**ABOUT THIS TASK:** Starting with the line that contains "Viewport: 763px width, 656px height." and stopping after the line that contains "Task: Focus the empty", copy the entries below exactly. Include nothing else.

**MATERIALS PROVIDED:**
□ □ □ □
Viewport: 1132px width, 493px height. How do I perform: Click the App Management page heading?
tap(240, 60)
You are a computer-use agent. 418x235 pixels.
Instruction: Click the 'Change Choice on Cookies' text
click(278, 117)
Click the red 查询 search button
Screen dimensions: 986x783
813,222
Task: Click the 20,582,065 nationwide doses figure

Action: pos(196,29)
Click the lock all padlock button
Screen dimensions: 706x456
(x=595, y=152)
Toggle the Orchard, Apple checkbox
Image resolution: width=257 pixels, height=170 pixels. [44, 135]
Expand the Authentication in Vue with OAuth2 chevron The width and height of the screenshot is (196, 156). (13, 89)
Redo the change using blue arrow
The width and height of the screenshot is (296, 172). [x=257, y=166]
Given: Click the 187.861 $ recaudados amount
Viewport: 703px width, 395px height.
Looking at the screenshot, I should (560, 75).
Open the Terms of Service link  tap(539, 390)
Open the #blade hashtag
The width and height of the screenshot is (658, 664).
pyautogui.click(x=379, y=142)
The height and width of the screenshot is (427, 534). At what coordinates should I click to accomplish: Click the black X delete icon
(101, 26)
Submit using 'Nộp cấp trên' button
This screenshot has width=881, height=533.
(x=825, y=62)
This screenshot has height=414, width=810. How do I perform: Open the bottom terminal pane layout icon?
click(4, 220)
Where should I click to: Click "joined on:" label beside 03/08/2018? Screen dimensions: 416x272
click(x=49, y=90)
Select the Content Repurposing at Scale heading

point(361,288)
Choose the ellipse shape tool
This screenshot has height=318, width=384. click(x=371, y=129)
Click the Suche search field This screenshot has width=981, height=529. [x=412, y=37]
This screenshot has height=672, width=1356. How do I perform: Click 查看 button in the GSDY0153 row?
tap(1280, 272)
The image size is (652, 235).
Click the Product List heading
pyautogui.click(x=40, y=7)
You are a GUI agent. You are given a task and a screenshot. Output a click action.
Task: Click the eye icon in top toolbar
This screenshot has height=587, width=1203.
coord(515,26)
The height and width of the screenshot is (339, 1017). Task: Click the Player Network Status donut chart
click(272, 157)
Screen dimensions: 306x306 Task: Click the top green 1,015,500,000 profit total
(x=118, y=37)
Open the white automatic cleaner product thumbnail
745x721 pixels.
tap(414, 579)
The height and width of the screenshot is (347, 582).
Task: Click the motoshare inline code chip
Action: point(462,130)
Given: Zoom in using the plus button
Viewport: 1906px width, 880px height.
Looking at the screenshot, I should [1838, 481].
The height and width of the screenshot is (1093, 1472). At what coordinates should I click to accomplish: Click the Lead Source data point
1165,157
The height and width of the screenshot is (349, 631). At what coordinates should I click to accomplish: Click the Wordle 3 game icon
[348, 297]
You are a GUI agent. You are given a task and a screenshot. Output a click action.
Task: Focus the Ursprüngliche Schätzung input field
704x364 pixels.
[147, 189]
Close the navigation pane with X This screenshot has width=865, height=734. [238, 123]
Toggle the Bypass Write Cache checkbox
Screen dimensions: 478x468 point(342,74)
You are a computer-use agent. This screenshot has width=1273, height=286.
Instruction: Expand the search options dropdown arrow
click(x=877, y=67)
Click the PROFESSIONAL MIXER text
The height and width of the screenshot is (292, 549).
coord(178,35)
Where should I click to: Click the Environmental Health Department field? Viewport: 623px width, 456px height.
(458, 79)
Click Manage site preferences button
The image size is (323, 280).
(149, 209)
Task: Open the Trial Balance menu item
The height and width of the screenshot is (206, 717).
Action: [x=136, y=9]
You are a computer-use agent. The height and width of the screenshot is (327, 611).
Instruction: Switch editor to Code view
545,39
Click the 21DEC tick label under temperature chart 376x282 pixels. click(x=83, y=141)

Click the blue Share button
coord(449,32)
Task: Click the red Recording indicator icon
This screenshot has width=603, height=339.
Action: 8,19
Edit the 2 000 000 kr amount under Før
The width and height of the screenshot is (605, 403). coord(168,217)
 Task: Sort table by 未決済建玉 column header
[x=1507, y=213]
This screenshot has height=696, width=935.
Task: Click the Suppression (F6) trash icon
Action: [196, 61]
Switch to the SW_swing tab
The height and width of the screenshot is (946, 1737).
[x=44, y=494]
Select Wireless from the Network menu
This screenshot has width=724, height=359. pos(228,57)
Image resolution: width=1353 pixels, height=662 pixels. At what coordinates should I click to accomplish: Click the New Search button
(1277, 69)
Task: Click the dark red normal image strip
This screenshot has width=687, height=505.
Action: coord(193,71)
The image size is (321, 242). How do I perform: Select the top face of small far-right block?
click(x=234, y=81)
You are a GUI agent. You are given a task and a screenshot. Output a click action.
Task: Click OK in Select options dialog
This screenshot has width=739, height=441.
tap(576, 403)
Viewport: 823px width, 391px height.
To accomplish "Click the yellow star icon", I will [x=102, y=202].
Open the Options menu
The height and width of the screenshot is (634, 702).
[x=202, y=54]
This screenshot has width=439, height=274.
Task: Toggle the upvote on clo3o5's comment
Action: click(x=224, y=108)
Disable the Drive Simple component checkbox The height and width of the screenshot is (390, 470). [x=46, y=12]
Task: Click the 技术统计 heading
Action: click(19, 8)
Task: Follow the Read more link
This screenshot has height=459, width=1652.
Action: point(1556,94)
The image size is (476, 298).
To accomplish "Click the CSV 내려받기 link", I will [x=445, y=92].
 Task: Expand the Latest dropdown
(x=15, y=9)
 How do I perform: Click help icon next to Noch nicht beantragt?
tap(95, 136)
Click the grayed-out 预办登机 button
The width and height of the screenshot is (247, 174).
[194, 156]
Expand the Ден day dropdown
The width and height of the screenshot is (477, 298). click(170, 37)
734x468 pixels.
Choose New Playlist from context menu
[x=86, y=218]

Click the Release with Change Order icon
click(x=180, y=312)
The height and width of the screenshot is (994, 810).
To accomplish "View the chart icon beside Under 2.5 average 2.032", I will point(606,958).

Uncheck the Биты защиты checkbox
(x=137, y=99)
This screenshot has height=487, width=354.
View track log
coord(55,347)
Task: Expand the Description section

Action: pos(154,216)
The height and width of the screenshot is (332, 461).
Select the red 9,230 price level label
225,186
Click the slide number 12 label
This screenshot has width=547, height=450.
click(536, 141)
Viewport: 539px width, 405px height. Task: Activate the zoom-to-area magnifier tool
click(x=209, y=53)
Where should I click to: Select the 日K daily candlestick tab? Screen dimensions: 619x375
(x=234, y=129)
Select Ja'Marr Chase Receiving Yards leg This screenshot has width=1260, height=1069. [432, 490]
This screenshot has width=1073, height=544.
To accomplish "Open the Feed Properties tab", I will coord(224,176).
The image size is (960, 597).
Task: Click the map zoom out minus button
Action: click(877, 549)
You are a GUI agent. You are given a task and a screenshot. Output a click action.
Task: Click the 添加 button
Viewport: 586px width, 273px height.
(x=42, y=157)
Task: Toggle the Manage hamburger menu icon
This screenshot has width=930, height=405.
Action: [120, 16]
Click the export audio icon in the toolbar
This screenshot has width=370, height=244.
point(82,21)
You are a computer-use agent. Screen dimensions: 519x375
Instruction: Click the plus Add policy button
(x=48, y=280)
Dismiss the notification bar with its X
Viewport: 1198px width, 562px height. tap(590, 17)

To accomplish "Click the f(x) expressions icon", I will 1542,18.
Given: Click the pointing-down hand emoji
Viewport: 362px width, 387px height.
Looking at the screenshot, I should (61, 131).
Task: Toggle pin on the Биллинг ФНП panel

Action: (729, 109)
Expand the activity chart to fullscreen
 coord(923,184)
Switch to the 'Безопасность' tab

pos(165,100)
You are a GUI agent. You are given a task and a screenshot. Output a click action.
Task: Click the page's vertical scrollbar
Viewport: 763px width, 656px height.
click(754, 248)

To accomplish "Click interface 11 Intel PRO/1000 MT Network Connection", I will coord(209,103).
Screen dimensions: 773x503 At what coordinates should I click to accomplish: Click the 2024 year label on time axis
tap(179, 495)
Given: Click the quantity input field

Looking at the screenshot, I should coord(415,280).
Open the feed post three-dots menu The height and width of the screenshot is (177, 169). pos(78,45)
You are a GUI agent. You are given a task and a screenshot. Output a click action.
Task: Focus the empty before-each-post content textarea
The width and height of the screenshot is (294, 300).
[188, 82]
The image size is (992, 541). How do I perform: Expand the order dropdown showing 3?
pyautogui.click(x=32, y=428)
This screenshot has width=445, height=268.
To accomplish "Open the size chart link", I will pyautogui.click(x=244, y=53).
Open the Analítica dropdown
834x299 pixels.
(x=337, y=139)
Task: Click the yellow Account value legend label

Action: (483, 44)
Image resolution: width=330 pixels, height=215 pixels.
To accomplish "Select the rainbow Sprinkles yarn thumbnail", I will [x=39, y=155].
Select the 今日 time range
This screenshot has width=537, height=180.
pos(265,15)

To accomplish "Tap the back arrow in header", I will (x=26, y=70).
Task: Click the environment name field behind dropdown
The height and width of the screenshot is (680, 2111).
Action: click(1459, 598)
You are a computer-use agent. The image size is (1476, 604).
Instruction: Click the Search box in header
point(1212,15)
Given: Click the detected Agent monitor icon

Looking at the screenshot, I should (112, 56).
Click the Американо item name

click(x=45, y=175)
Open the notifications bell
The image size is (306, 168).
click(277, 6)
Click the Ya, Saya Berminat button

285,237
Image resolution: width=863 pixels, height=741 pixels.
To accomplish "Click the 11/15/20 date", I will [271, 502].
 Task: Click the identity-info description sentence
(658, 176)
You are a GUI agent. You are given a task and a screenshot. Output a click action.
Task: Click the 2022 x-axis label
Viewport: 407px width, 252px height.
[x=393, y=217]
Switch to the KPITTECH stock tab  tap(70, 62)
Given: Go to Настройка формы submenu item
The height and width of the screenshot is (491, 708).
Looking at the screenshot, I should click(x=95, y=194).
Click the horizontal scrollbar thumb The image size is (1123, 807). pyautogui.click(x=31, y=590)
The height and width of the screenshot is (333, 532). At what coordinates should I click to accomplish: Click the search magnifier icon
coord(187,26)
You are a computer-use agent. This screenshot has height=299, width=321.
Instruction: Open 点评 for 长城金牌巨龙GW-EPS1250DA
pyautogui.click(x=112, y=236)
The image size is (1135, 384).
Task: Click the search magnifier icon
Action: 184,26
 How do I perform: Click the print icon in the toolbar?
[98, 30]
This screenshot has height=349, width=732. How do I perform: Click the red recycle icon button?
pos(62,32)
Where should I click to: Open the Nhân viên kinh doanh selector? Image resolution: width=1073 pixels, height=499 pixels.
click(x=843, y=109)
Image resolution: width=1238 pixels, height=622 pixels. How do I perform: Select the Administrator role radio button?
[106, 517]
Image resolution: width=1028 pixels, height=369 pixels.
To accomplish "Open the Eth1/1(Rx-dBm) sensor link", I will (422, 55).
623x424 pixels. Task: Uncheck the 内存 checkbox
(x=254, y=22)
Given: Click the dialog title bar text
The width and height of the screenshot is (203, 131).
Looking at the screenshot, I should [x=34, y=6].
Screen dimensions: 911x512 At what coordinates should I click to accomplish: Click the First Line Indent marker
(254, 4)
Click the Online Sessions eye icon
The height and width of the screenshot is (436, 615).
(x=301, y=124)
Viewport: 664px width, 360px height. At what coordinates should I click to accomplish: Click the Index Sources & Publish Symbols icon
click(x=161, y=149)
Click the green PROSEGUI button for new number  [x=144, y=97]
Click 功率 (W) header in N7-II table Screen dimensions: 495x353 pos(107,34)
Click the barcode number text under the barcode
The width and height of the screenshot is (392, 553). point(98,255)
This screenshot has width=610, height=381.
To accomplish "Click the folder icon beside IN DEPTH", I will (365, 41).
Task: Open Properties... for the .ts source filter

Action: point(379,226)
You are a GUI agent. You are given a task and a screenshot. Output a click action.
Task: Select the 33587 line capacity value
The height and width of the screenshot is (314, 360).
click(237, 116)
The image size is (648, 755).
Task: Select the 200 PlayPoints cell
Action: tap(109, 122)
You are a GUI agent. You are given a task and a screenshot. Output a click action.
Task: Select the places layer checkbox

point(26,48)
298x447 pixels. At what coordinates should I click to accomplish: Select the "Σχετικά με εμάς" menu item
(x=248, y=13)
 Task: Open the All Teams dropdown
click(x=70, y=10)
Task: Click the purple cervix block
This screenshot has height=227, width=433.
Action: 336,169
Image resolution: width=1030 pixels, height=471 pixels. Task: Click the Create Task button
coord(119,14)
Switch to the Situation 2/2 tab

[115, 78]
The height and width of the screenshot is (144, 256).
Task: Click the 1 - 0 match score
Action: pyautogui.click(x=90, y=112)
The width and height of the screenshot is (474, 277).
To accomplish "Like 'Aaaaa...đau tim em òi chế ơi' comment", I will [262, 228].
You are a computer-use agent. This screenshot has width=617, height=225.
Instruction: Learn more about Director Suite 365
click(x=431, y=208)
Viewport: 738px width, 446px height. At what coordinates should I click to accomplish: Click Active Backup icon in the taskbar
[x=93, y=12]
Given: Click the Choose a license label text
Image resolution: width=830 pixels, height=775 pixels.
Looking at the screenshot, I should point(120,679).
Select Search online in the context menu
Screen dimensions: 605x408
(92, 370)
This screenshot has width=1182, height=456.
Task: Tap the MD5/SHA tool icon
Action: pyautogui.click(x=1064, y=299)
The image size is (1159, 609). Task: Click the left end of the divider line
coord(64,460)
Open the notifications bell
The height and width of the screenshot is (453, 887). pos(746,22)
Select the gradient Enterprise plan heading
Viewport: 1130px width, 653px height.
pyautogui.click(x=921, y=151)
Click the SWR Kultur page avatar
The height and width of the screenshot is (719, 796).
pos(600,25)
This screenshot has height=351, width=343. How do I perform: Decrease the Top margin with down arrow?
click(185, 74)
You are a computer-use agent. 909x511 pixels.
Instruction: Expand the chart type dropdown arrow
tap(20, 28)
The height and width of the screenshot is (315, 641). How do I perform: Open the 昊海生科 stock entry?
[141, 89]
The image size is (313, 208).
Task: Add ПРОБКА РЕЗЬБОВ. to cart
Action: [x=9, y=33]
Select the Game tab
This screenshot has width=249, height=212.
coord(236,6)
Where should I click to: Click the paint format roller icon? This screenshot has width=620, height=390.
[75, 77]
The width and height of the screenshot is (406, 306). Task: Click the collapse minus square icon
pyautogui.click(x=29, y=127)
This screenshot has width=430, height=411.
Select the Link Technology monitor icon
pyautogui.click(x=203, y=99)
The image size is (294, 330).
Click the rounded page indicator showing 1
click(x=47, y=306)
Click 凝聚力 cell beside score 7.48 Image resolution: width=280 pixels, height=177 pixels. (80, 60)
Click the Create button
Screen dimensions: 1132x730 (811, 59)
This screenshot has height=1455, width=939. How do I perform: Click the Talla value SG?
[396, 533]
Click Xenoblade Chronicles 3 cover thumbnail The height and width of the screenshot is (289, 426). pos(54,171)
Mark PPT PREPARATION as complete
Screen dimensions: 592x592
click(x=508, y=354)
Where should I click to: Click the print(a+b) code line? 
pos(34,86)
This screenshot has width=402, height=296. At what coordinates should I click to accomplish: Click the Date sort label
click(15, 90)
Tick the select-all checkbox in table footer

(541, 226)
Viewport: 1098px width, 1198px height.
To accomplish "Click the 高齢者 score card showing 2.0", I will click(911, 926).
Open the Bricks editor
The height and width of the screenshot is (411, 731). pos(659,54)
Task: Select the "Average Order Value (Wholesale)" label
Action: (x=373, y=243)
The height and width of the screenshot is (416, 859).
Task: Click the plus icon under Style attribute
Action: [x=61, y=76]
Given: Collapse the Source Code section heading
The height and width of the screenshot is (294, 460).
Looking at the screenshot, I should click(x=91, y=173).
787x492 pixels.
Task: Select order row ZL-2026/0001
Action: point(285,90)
□ □ □ □
**RESULT OF THE EXERCISE:**
Viewport: 763px width, 656px height.
click(754, 248)

To accomplish "Click interface 11 Intel PRO/1000 MT Network Connection", I will coord(209,103).
Screen dimensions: 773x503 At what coordinates should I click to accomplish: Click the 2024 year label on time axis
tap(179, 495)
Given: Click the quantity input field

Looking at the screenshot, I should coord(415,280).
Open the feed post three-dots menu The height and width of the screenshot is (177, 169). pos(78,45)
You are a GUI agent. You are given a task and a screenshot. Output a click action.
Task: Focus the empty before-each-post content textarea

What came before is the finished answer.